Excerpted data:
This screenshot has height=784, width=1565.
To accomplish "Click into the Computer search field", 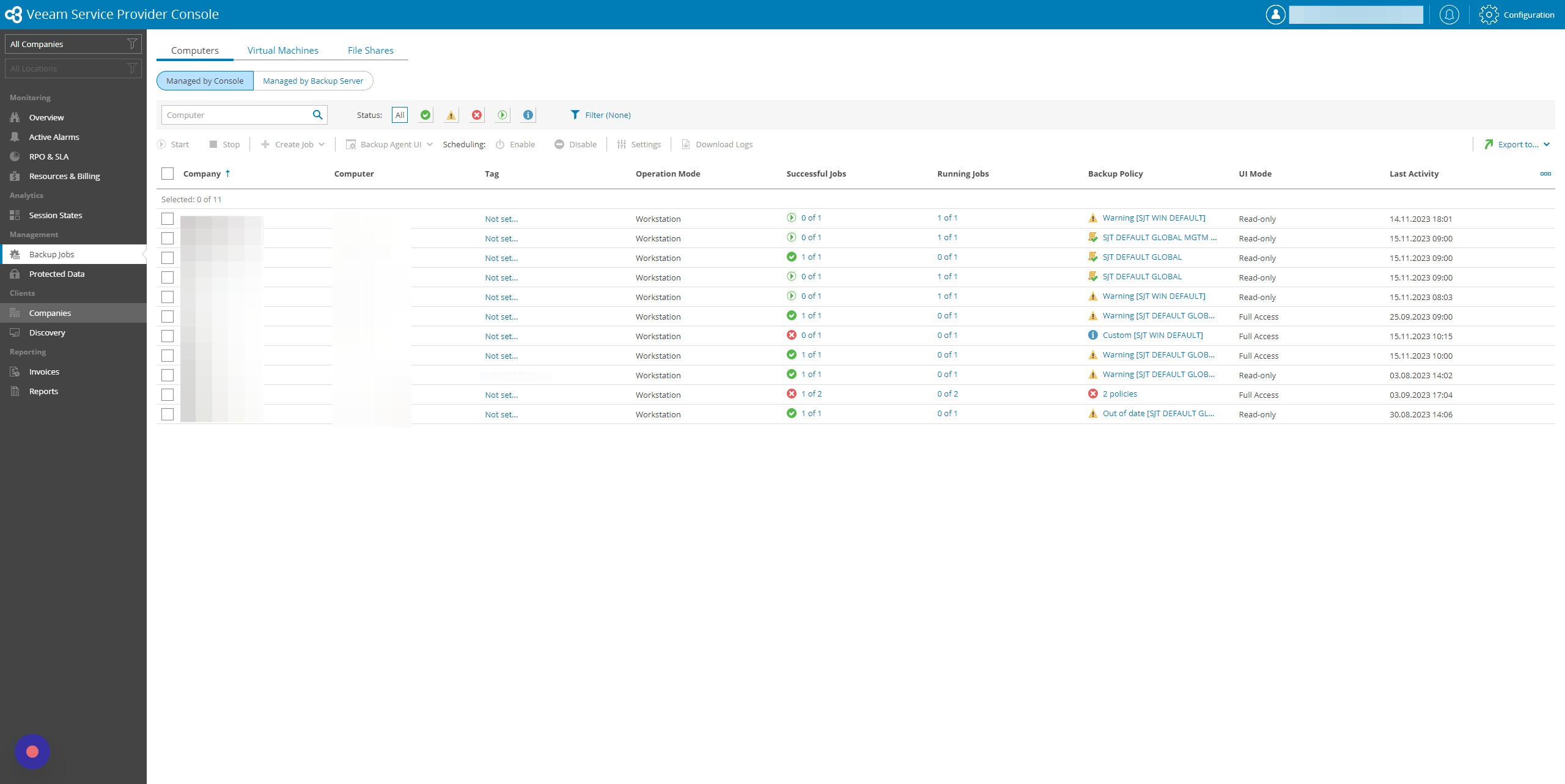I will (x=236, y=115).
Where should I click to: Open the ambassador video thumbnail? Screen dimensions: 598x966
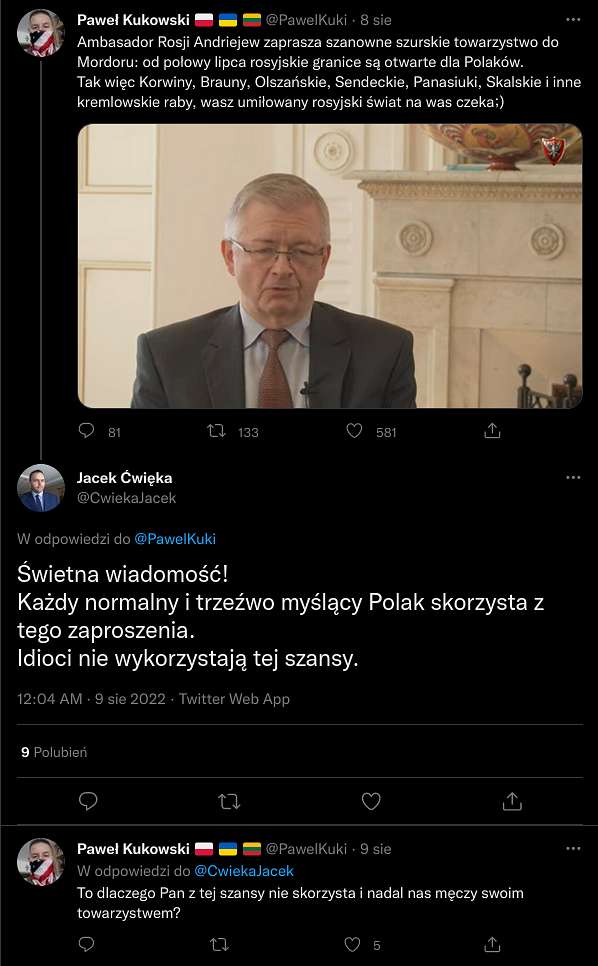pyautogui.click(x=330, y=266)
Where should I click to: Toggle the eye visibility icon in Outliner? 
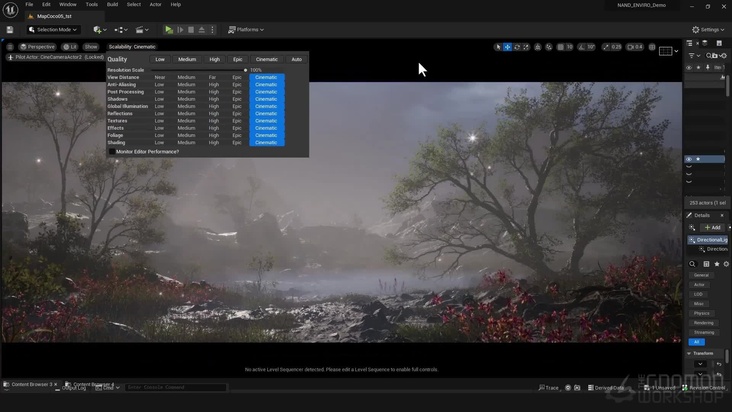click(689, 159)
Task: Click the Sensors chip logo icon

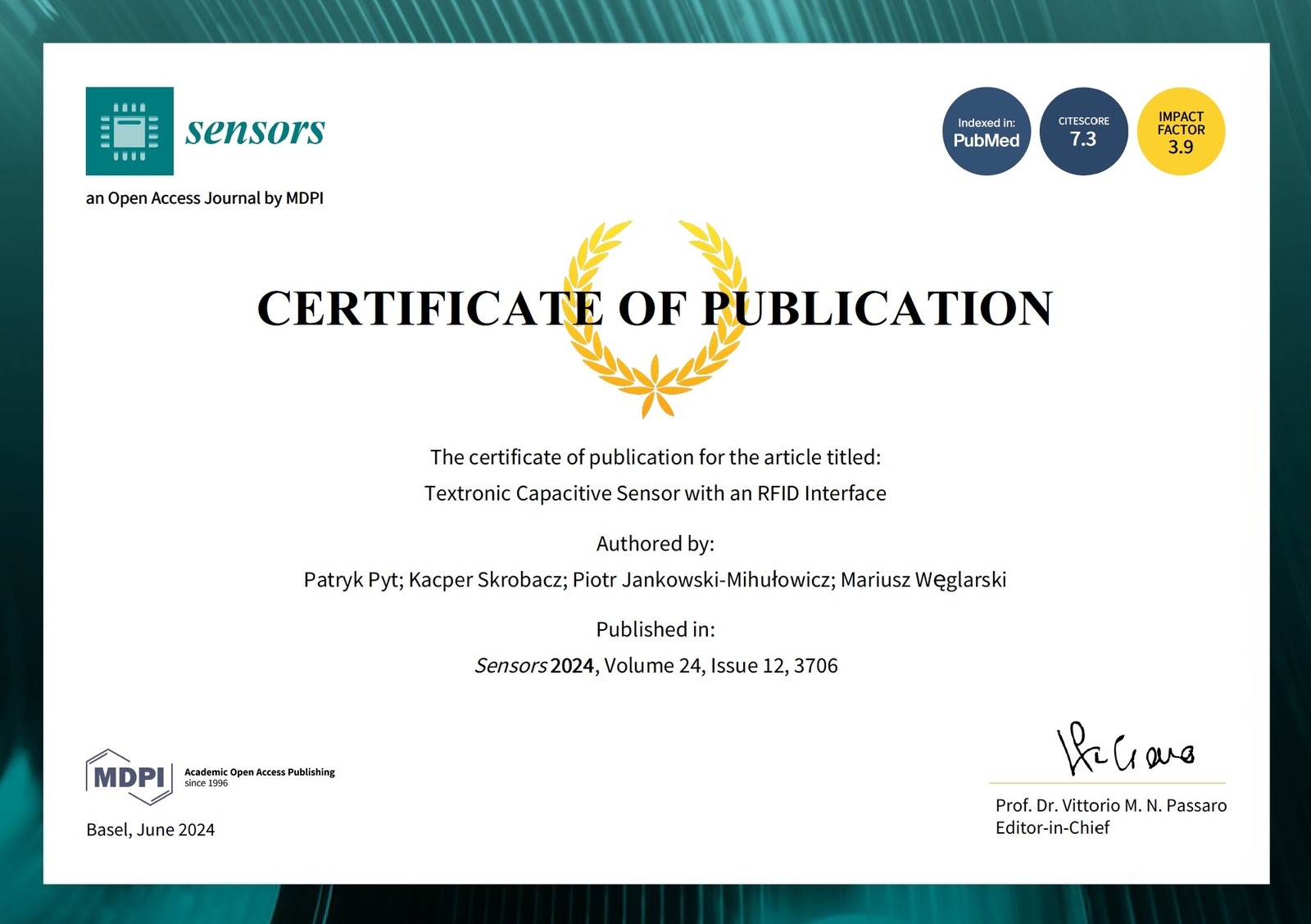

Problem requirements: Reproduce the records from the line containing "Where should I click to: Toggle" through the end of the records, inclusive, and leave the pictures out of your answer.

Written answer:
Where should I click to: Toggle the eye visibility icon in Outliner? 
click(689, 159)
Task: Click the Sensors chip logo icon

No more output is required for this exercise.